[Opening RECORD SET section]

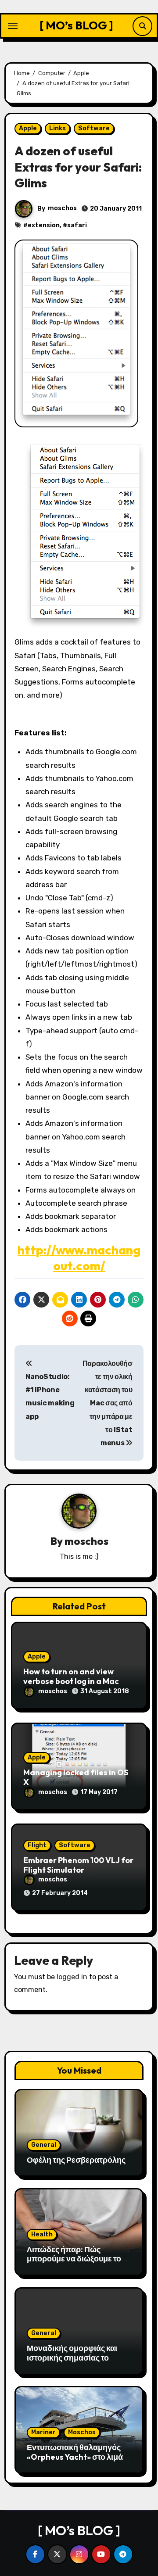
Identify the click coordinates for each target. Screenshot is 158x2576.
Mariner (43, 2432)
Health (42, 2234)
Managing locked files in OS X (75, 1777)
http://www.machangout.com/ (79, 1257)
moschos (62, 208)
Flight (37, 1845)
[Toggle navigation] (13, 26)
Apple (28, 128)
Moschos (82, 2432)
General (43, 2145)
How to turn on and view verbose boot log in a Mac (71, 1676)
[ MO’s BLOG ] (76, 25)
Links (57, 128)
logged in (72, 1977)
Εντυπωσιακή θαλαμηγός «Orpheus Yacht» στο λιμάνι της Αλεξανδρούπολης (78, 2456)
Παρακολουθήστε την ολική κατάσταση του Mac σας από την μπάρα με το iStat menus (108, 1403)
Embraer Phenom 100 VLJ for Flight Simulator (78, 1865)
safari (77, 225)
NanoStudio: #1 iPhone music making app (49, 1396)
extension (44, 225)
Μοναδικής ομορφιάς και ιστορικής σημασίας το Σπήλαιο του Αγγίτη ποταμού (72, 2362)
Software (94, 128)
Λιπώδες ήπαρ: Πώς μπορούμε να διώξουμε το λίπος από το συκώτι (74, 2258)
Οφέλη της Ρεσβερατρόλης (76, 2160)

[Closing RECORD SET section]

** EXERCISE DIRECTIONS **
Reproduce the preceding material exactly, skipping pictures.

** RESULT **
Identify the click coordinates for each target. Screenshot is 158x2576.
Mariner (43, 2432)
Health (42, 2234)
Managing locked files in OS X (75, 1777)
http://www.machangout.com/ (79, 1257)
moschos (62, 208)
Flight (37, 1845)
[Toggle navigation] (13, 26)
Apple (28, 128)
Moschos (82, 2432)
General (43, 2145)
How to turn on and view verbose boot log in a Mac (71, 1676)
[ MO’s BLOG ] (76, 25)
Links (57, 128)
logged in (72, 1977)
Εντυπωσιακή θαλαμηγός «Orpheus Yacht» στο λιμάνι της Αλεξανδρούπολης (78, 2456)
Παρακολουθήστε την ολική κατάσταση του Mac σας από την μπάρα με το iStat menus (108, 1403)
Embraer Phenom 100 VLJ for Flight Simulator (78, 1865)
safari (77, 225)
NanoStudio: #1 iPhone music making app (49, 1396)
extension (44, 225)
Μοναδικής ομορφιάς και ιστορικής σημασίας το Σπήλαιο του Αγγίτη ποταμού (72, 2362)
Software (94, 128)
Λιπώδες ήπαρ: Πώς μπορούμε να διώξουμε το λίπος από το συκώτι (74, 2258)
Οφέλη της Ρεσβερατρόλης (76, 2160)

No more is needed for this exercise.